§ GOAL OF THE EXERCISE: Reproduce the passage from the text on the film Penance, starting at "Derry, 1969. Catholic" and ending at "Irish independence movement.".

§ DOCUMENT EXTRACT:
— START —

Penance () is a 2019 Irish historical drama film directed by Tom Collins and set in Ulster during 1916 and 1969. It stars Peter Coonan as an Irish nationalist Catholic priest who recruits a boy to the cause, only to regret his actions decades later.

Production
Penance was filmed in Ramelton, County Donegal and Derry, Northern Ireland and is primarily in the Irish language. Filming in Derry took place at St Columba's Church, Long Tower, on Bishop Street and Society Street, as those areas had changed little since the 1960s.

It was based on the Pádraic Ó Conaire story "Seacht mBua an Éirí Amach" ("Seven Virtues of the [Easter] Rising").

Production was financed by TG4, the Broadcasting Authority of Ireland, the Irish Film Board (€150,000), the Irish Language Broadcast Fund, Northern Ireland Screen and Section 481.

Plot

Derry, 1969. Catholic priest Fr. Eoin McDonnell prevents the arrest of Antaine, a senior Irish Republican Army commandant. Fr. Eoin casts his mind back to rural County Donegal in 1916, when he recruited a teenage Antaine into the Irish independence movement.

— END —

§ STORED DATA:
— START —

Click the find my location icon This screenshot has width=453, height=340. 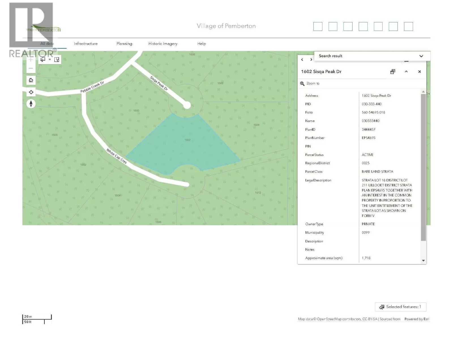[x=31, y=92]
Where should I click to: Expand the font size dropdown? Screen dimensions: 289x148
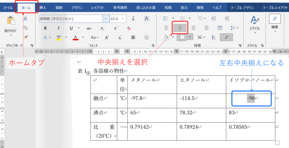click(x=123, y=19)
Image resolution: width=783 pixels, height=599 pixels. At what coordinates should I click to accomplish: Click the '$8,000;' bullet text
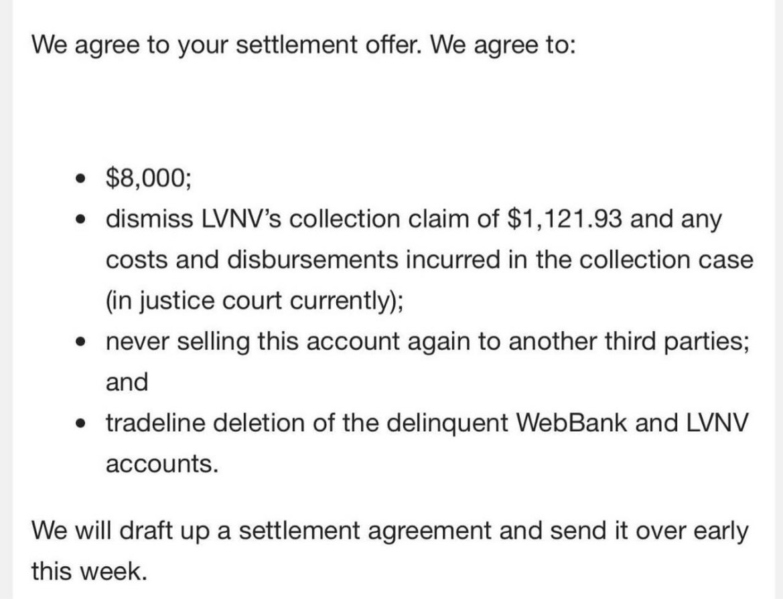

— END —

§ ANSWER TO THE TASK:
Derry, 1969. Catholic priest Fr. Eoin McDonnell prevents the arrest of Antaine, a senior Irish Republican Army commandant. Fr. Eoin casts his mind back to rural County Donegal in 1916, when he recruited a teenage Antaine into the Irish independence movement.